▶ **TASK**: Return the listing below from its first line up to and including the line with "Action: coord(124,213)", copying every line unchanged.

Records for locating displayed items
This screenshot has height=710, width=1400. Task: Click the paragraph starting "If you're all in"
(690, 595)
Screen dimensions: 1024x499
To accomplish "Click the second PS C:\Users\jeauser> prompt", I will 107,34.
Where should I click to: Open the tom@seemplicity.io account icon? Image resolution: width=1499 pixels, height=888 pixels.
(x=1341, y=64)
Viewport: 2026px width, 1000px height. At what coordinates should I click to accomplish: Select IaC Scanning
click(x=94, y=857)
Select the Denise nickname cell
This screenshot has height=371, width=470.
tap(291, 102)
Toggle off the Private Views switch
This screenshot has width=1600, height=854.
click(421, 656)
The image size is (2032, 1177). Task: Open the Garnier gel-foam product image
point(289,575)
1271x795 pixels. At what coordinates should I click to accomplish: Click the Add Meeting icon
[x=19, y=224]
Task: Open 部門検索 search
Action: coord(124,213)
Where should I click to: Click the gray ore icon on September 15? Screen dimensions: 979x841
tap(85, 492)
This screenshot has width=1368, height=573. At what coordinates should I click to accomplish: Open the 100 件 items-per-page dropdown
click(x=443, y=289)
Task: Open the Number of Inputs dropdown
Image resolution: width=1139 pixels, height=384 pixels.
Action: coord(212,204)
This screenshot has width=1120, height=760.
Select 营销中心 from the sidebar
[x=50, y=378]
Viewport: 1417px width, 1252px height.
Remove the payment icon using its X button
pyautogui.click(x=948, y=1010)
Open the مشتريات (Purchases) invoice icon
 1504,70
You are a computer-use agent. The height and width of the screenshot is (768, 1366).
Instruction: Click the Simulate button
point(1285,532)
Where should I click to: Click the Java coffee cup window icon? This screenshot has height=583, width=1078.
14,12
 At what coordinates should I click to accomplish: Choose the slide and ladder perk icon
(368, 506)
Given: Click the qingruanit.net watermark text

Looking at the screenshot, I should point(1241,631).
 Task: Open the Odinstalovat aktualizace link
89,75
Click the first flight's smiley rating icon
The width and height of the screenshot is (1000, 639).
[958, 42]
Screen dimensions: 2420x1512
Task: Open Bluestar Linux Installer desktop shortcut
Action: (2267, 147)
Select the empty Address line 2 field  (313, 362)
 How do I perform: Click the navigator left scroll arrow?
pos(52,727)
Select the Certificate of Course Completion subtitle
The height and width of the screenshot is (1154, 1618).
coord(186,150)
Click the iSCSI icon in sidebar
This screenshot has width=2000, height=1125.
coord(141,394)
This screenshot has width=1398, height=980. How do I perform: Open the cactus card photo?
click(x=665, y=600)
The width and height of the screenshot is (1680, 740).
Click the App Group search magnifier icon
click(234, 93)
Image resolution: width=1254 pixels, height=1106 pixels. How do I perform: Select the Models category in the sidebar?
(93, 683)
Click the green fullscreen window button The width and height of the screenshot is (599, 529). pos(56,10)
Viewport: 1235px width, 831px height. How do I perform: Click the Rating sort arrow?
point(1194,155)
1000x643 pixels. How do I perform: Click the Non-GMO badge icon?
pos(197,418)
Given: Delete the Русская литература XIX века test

▶ **OUTPUT BELOW**:
This screenshot has height=710, width=1400. Task: Click the paragraph starting "If you're all in"
(690, 595)
Screen dimensions: 1024x499
To accomplish "Click the second PS C:\Users\jeauser> prompt", I will 107,34.
Where should I click to: Open the tom@seemplicity.io account icon? Image resolution: width=1499 pixels, height=888 pixels.
(x=1341, y=64)
Viewport: 2026px width, 1000px height. At what coordinates should I click to accomplish: Select IaC Scanning
click(x=94, y=857)
Select the Denise nickname cell
This screenshot has height=371, width=470.
tap(291, 102)
Toggle off the Private Views switch
This screenshot has width=1600, height=854.
click(421, 656)
The image size is (2032, 1177). Task: Open the Garnier gel-foam product image
point(289,575)
1271x795 pixels. At what coordinates should I click to accomplish: Click the Add Meeting icon
[x=19, y=224]
Task: Open 部門検索 search
Action: coord(124,213)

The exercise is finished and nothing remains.